═══ Records for this exercise

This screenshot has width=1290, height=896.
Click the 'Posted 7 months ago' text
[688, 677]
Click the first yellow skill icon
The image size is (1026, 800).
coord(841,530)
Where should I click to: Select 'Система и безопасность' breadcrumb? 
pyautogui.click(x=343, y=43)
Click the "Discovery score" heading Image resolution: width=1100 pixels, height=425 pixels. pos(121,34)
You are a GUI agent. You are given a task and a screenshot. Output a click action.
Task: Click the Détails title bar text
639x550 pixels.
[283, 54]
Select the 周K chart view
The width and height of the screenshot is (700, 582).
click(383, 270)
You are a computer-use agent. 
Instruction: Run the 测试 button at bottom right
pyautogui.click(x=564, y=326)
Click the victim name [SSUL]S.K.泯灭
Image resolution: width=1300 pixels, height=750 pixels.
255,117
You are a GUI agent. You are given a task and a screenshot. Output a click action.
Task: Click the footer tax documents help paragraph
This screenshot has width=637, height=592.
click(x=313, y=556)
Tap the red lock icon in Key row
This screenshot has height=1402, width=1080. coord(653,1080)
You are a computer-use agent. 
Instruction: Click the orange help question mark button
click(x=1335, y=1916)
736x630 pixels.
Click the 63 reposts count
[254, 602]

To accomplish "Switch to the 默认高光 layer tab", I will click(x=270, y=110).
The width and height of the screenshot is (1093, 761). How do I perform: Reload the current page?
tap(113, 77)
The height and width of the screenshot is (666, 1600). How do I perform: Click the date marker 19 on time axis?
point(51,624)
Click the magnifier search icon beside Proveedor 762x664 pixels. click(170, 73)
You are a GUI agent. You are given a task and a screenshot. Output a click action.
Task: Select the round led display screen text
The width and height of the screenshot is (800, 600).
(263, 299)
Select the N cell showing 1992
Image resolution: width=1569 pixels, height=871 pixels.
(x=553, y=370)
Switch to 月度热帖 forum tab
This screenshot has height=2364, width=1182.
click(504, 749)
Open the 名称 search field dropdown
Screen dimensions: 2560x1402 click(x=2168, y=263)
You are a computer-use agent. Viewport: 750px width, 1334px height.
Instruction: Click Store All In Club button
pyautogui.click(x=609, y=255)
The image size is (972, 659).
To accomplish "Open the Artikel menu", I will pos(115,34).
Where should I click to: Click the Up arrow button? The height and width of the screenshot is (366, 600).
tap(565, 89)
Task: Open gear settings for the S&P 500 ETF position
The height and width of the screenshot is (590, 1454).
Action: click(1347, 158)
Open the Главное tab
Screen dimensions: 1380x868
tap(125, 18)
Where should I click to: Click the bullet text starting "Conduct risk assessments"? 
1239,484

══════

▶ Exercise objective: Reproduce the rows above in full, from the line containing "will click(x=270, y=110)." through the line containing "point(51,624)", shifting every coordinate in the answers up by 132.

▶ Complete answer:
To accomplish "Switch to the 默认高光 layer tab", I will click(x=402, y=242).
The width and height of the screenshot is (1093, 761). How do I perform: Reload the current page?
tap(245, 209)
The height and width of the screenshot is (666, 1600). How do I perform: Click the date marker 19 on time axis?
point(183,756)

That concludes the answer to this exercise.